Add a code script for the Planet Sprite

  • Highlight the Saturn sprite and add the following blocks and settings shown in the image below.

Code Explanation

This script controls our planet Sprite. When the Flag start block is triggered, our planet will go to the 110 pixel position on the y-axis and a random position on the x-axis between -200 and 200 pixels.

Add the code Blocks for the Rocketship

  • Next, we will add our code script for the Rocketship Sprite. Before we do though, we first need to enable the ‘Pen’, ‘Text to Speech’ and ‘Translate’ Extensions because some of our blocks come from these Extensions.
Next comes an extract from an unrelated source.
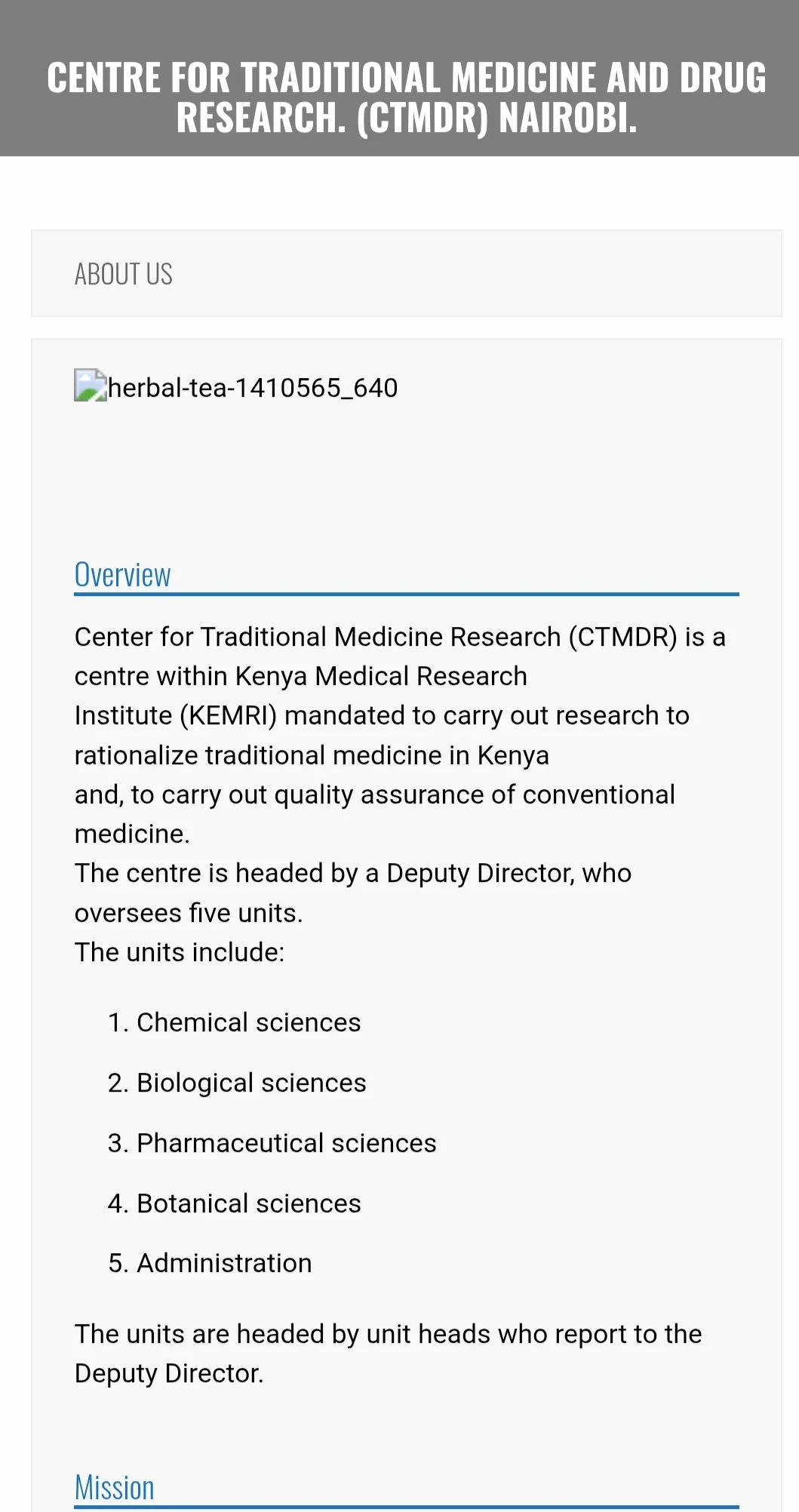Click the text line starting "Center for Traditional Medicine"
Go ahead and add these three Extensions, which will appear in the list on the left of the screen.
  • Next, highlight the Rocketship Sprite and add the following code blocks. Take your time and make sure you make all the same settings within the Blocks. We will detail each of them separately to explain what they do.

Code Explanation

The first script puts our Rocketship Sprite at the bottom middle of the Stage (x:0, y:-125). It changes the Rocketship to the ‘e’ costume, and sets it to 100% size and points it straight up. The ‘erase all’ Pen block removes the Pen mark from a previously run project.

The Glide script moves our Rocketship Sprite. When you press the Space Bar on your keyboard, the Rocketship Sprite will glide towards the Planet2 Sprite for 4 seconds. This Glide Block is new to Scratch 3.0.

The Pen script makes our Rocketship look like it has a smoke trail as it blasts off. When we press the Space Bar a grey coloured line that is 30 pixels wide will appear under our Rocketship Sprite. This has a transparency setting of 90, which makes our space backdrop appear through the “smoke”. This transparency feature is new to Scratch 3.0.

The costume script makes our Rocketship appear like it is taking off and moving towards the planet. When we press the Space Bar, the ‘a’ costume will be shown. We bring the Rocketship Sprite to the front layer so it will appear on top and not behind the Planet. The Repeat Until Loop block will make the Rocketship smaller until it is touching the Planet2 Sprite.

When the Rocketship touches the Planet2 we wait for half a second, change the costume back to ‘a’, then we say “We landed” in Russian. This shows the Russian words on the Stage above the Rocketship. We then say “We landed”, which will sound Russian because of the next script.

The language script sets the language to Russian sounding and then we say “We have lift off” when you press the Space Bar.

The final script is to make our rocket sound as if it has taken off. When you press the Space Bar, the sound “Teleport” will play. To be able to choose the “Teleport” sound, you will first need to go to ‘Sounds’ menu tab, press the ‘Choose a Sound’ button in the lower left, search in the Sounds library and select “Teleport”.


With all the above-mentioned scripts in the scripting area, we can go ahead and test it. Press the Green Flag. The Rocketship should appear sitting at the centre bottom of the stage, and the Saturn in a random position above.

When you press the Space Bar, we should see the Rocketship lift off and get smaller as it goes towards Saturn. At the same time, we should hear “We have lift off” in a Russian accent, and the sound of the Rocket taking off. Make sure your speakers are turned up and the audio setting isn’t set to mute.

If your Russian astronaut successfully lands on Saturn you should see some Russian text that means “We landed” and you will also hear it in your speakers.

If any of the above doesn’t work, then check all of the scripts and settings. If you are unsuccessful, you can download our project from our website and compare to your project.